Text excerpt –
BEGIN
This post explores nonprofits’ revenue development strategies and their varied mixes of funding sources. Later posts will explore their options for seeking grants from private sources.


Nonprofit Revenue Graphics


Revenue Strategies


Available statistics suggest that nonprofits — as a large population of organizations — apply this wisdom in practice. Generally, grants are in fact only one element in their funding mix — and often they form only a small part of that mix.


As the Congressional Research Service (CRS) noted in its Overview of the Nonprofit and Charitable Sector (2009) — “…It is important to note that nonprofit organizations that receive charitable contributions generally have other important sources of revenue, such as user fees, earnings from assets, or government support….” In its Overview, the CRS found that, as of 2005:


  • Government grants and payments were much more important for health organizations (37%) and for human services organizations (36%) than for other types of organizations.
  • Private donations formed the largest source of funding for arts, culture, and humanities organizations (43%) as well as for environment and animals (48%) organizations. They were also significant in human services organizations (16%).
  • Private payments (fees for service) were most important for education (56%) and healthcare (56%) organizations, but also significant for human services organizations (41%), arts, culture, and humanities organizations (29%), and for environment and animals organizations (24%).
  • Investment income was far more important for education organizations (17%) and arts, culture, and humanities organizations (9%) than for others (range: 3% to 7%).
  • Other sources of revenue (e.g., special events) were most important for environment and animals organizations (9%) and for arts, culture, and humanities (7%) organizations.
END
Source information –
BEGIN
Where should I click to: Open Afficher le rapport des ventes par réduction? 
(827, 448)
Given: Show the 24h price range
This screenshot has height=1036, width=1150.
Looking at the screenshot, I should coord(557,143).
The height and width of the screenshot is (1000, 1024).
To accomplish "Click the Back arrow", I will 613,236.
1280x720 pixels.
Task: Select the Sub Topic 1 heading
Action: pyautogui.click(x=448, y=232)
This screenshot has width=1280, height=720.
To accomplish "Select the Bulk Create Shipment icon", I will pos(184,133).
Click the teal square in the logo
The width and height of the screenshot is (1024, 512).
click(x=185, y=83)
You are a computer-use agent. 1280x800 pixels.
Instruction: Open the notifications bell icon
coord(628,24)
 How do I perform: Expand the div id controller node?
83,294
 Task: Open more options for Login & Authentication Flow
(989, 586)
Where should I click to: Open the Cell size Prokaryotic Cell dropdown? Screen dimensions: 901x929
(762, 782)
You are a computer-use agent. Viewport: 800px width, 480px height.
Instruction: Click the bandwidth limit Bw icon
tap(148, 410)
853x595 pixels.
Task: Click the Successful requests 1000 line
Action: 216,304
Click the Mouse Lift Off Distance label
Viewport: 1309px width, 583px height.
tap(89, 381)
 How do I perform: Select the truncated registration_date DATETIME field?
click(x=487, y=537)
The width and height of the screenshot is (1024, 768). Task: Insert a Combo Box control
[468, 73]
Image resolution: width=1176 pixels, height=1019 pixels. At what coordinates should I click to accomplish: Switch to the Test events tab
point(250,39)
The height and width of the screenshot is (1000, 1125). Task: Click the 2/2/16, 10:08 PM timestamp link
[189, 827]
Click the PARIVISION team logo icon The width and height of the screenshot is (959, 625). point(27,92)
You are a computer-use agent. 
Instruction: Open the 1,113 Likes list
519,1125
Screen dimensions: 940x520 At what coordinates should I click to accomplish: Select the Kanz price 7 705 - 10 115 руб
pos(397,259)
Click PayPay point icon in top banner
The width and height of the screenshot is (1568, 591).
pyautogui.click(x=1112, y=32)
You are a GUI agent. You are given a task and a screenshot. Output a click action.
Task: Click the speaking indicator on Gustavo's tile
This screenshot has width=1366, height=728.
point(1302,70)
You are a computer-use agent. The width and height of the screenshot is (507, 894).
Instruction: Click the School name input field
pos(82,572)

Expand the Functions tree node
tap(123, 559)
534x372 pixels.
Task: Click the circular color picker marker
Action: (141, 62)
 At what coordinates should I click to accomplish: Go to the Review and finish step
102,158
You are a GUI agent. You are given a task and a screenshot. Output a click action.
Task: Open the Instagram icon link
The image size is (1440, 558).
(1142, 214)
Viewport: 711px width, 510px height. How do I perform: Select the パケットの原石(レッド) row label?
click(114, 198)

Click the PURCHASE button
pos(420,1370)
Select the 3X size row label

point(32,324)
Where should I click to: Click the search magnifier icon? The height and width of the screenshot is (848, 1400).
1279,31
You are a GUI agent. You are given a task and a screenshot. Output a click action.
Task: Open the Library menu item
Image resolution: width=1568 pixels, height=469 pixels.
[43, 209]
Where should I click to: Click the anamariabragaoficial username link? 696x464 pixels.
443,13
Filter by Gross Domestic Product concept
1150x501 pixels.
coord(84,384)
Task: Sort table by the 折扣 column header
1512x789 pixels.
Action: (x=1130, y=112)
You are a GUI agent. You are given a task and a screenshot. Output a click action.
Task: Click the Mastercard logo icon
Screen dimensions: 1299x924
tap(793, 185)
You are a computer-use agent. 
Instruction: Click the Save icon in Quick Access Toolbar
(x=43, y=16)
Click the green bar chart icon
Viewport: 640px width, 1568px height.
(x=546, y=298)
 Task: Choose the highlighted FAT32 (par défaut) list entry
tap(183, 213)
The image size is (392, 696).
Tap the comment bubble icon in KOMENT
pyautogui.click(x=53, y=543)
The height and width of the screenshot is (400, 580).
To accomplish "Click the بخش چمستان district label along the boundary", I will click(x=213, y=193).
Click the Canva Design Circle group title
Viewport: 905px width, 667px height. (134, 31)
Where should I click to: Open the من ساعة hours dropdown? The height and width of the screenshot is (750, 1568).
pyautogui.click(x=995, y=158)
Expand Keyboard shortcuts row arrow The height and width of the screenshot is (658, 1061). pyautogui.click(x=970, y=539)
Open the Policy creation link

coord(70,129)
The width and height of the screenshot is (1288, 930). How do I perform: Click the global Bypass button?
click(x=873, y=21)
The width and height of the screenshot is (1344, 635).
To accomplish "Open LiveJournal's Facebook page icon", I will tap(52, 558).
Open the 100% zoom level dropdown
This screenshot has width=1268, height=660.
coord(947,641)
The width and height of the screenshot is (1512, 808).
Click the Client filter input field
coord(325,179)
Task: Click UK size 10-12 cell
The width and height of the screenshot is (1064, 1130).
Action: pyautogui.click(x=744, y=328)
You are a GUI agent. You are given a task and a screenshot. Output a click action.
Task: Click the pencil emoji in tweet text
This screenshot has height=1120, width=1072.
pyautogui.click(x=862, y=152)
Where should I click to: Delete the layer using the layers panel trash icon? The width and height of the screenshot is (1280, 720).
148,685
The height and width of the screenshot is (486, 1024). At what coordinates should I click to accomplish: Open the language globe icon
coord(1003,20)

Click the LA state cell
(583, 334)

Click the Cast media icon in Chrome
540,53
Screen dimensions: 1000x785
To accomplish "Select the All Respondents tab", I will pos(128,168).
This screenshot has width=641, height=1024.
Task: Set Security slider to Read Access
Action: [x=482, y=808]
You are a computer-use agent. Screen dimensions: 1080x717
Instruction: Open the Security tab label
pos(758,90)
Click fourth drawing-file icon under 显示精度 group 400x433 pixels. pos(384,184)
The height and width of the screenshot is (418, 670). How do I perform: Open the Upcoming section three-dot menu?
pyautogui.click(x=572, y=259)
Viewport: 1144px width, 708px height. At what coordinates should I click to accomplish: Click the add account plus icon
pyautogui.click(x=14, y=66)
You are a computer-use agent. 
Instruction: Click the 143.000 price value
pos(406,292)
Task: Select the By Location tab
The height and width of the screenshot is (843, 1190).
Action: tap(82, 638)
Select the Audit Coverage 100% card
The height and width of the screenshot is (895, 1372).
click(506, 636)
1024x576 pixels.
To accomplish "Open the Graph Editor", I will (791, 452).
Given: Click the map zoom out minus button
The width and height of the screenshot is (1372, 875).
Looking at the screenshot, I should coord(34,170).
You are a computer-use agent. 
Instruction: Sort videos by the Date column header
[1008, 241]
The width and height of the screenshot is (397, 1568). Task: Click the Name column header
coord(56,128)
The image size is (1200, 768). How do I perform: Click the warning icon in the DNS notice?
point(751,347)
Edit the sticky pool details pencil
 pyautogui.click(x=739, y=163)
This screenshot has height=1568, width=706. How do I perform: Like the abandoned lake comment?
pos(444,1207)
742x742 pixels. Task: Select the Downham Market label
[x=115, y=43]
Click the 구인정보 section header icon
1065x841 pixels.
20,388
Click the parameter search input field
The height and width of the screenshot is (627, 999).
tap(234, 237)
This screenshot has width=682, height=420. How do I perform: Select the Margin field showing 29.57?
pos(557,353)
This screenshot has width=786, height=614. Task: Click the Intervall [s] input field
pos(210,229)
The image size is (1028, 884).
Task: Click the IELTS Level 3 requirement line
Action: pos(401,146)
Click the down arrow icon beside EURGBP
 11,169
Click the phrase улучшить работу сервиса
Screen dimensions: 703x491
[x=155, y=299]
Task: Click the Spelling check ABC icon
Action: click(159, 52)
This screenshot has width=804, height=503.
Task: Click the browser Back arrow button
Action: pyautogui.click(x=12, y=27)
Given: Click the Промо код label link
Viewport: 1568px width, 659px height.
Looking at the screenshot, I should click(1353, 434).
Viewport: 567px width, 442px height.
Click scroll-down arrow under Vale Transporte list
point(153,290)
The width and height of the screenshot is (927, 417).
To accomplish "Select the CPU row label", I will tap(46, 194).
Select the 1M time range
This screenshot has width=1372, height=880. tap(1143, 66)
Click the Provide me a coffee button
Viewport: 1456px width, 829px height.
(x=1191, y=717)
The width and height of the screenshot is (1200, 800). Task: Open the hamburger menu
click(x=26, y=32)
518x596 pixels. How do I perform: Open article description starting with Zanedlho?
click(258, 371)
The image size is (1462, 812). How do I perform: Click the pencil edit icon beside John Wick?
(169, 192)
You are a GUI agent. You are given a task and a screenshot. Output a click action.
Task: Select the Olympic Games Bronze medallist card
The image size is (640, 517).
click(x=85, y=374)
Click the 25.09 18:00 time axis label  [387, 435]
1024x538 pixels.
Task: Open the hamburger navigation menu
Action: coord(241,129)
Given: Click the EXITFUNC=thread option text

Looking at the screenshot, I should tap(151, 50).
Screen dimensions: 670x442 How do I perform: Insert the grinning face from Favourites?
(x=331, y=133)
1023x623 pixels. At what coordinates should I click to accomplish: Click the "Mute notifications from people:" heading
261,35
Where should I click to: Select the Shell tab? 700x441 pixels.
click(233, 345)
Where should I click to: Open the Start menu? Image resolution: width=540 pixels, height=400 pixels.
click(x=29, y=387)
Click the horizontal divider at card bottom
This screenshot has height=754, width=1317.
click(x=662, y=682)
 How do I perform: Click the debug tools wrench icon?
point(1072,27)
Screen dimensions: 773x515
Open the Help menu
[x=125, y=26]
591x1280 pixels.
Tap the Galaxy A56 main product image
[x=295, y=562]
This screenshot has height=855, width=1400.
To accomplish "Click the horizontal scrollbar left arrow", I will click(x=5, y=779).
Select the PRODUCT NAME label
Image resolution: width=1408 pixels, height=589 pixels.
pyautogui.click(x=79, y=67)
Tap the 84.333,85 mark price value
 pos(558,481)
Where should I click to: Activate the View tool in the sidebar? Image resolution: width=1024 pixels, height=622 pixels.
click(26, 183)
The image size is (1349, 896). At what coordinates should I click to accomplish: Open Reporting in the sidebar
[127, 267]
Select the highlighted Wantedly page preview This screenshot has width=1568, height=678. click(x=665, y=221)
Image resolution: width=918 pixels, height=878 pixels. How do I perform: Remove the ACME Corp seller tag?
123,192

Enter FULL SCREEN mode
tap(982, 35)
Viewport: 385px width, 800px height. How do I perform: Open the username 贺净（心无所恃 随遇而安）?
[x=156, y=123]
END
Work to complete –
(1) Answer these questions from the nonprofit revenue text.
(a) Besides charitable contributions, which other sources of revenue does the quoted CRS passage name?
(b) What share of funding did government grants and payments make up for health organizations?
(c) Fees for service were most important for which two types of organizations, and at what percentage?
(2) Write the next part of the nonprofit revenue text, following on from its final bullet.

Responses to the exercise –
(1)
(a) User fees, earnings from assets, and government support.
(b) 37%.
(c) Education and healthcare organizations, each at 56%.

(2)
In its Overview, the CRS reported that government grants were least important for health organizations and most important for human services and international organizations. The grants reflected the nature of the specific organizations, and were less important as a revenue source for those organizations — such as hospitals — that relied heavily upon government fees (e.g., Medicare and Medicaid). Grant support was more important in areas where the government had a special interest — such as the human services and international sectors — than in others.


Government Grants

Government funding to charitable organizations has three origins. It may come: (1) directly from the Federal government, (2) from state and local governments that have received the funding from the Federal government (rather than raised the revenue themselves), or (3) directly from state and local governments.


Among the findings of one CRS-cited study were that only 9% of grants originated with state and local governments; 61% were financed by the Federal government but flowed through to nonprofit organizations via state and local programs; and the remaining 30% were provided directly via the Federal government. While the Federal government appeared to be the primary source of funds through grant making, state and local governments were the primary sources of oversight.


This distribution of grant origins implies that what happens to future Federal discretionary spending will impact greatly — even disproportionately — those organizations that rely more heavily on grants in their funding strategy mix — particularly those human services organizations that depend upon Federal-origin grants and Federal-origin fees.